Entrando tra le calde pareti del Civico14, lo sguardo viene colpito da una scenografia minimalista al cui centro troneggia una catena. Sarà quella stessa catena, di lì a poco, a legare lo Iago di Lorenzo Berti, condotto di fronte al Doge per rendere conto dei suoi crimini. Legato al pavimento, alla sua rete di inganni, al suo destino di tortura e alla maschera da cui non può liberarsi, Iago è frustrato, rabbioso e vendicativo, e così affezionato all’immagine di perfezione che ha di se stesso da vedere distorto il resto del mondo.
È attraverso il suo racconto deformato che la tragedia della gelosia prende vita in Vicolo della Ratta, cambiando punto di vista e diventando la tragedia di una gelosia: quella di un uomo troppo pieno di sé per accettare il rifiuto e troppo disonesto per ammettere la propria inferiorità. Iago è un teatrante mediocre, invidioso del possente e generoso Otello, invidioso dell’intelletto e dello spirito di Cassio, invidioso di tutto ciò che lui non sarà mai.
“Se fossi Otello, non vorrei essere Iago”.
Con una litania volutamente scandita, Lorenzo è in grado di mostrarci tutta la piccolezza di un uomo mentre lo confronta con voci e personaggi diversi e immensamente vivi – il buffo Roderigo, il chiassoso Cassio. La sua voce si trasforma poi in quella remissiva di Desdemona, e poi ancora in quella potente di Otello, caprone nero mai veramente integrato che paga il prezzo della propria fiducia malriposta.
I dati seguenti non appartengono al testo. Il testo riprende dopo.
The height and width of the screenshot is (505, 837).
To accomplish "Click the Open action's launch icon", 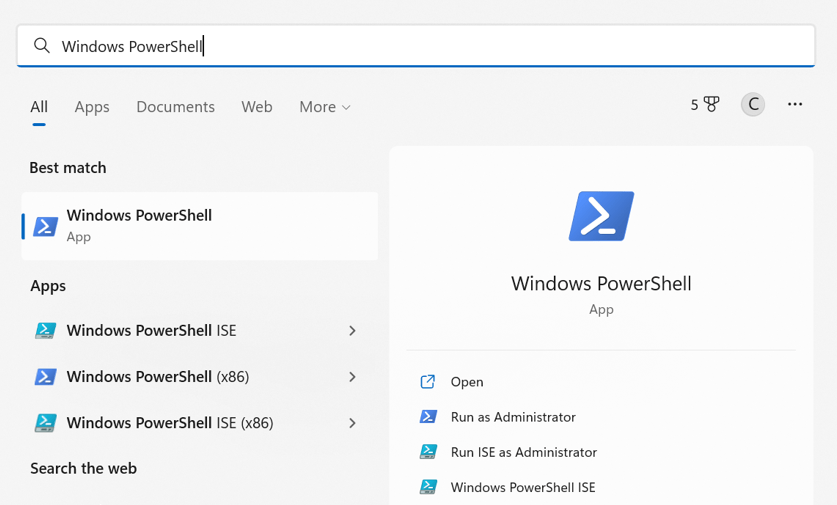I will tap(428, 382).
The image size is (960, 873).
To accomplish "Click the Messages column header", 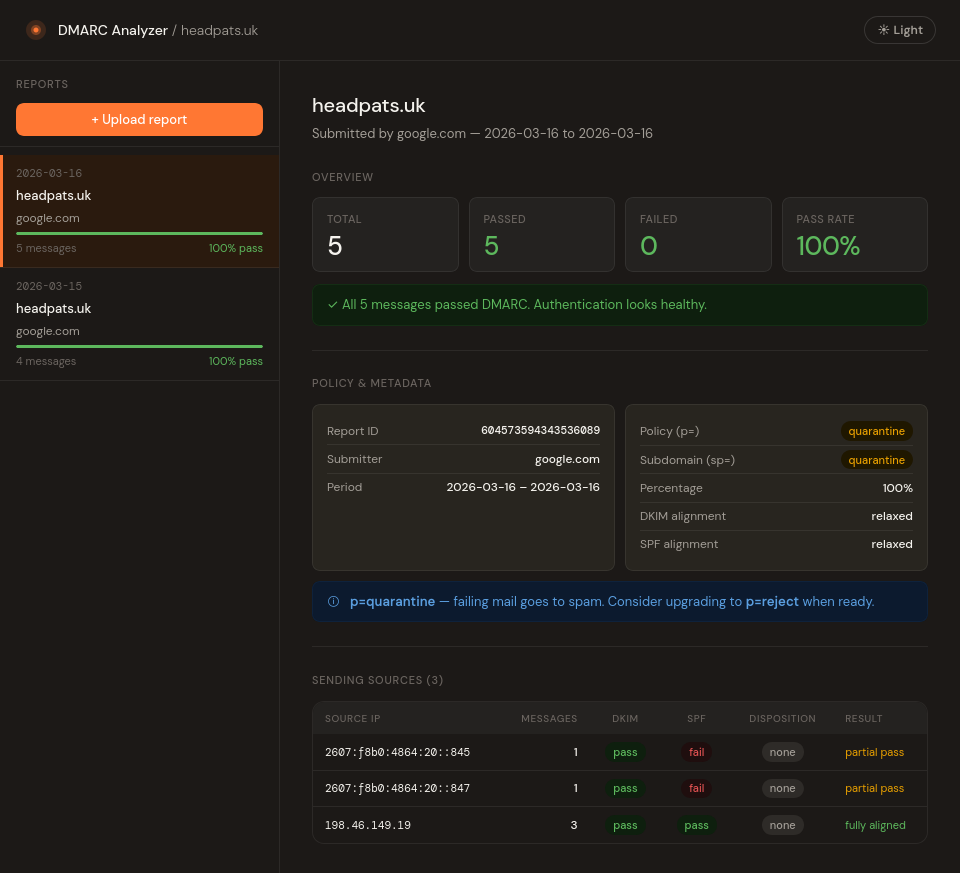I will pos(549,718).
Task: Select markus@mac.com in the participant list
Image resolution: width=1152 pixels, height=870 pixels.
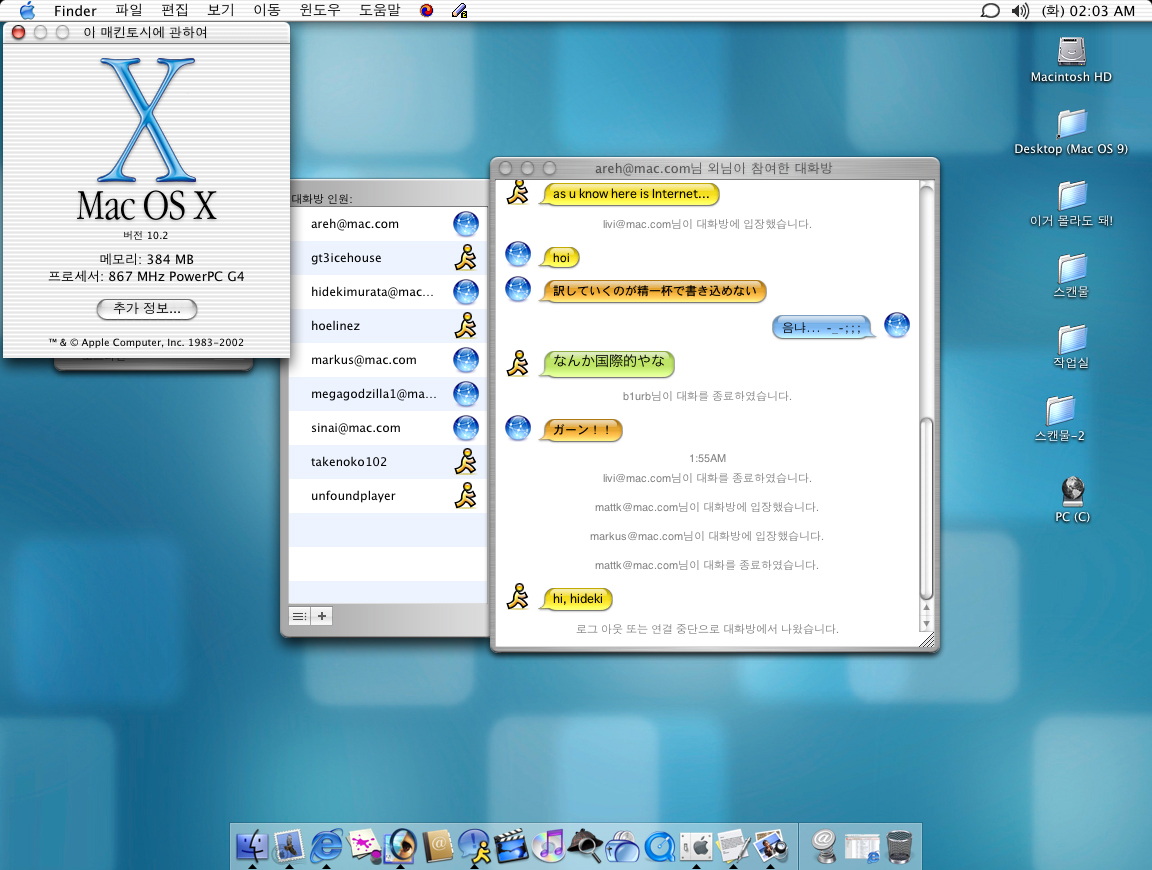Action: click(x=363, y=360)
Arriva un momento in cui tutto sembra fermarsi: Desdemona è stata uccisa più e più volte, in un crescendo di ripetizioni; il Moro non è più; e dall’esterno della scena una voce chiede – implora – di avere più tempo. Di poter aspettare. Di essere un altro Iago, perché quello non gli appartiene.
Ma ciò che è fatto non si può disfare, e la catena richiama a sé quel personaggio condannato dalla propria natura, immodificabile se anche l’amore avesse abitato i suoi giorni.
In catene – alla fine come fu al principio – la iena Iago attende la sua sorte, quando ormai tutte le trame sono compiute e non c’è più spazio per la verità.
Una interpretazione valida e pulita, carica di una forza espressiva che “mostra” al pubblico tutto ciò che non c’è. Con pochi simboli (la maschera del caprone, le catene, l’abbigliamento militare), Lorenzo riesce a mostrare un intero microcosmo, senza mai scadere nello già visto o nella banalità di un’opera fin troppo nota.
E finalmente, per una volta, il protagonista non è il Moro, mera marionetta della propria storia, ma colui che da abile regista muove i fili: Iago, la iena; Iago, il fedele servitore non più fedele; Iago, la mediocrità dei giorni nostri che incolpa l’onestà e uccide la bellezza. Semplicemente, Iago.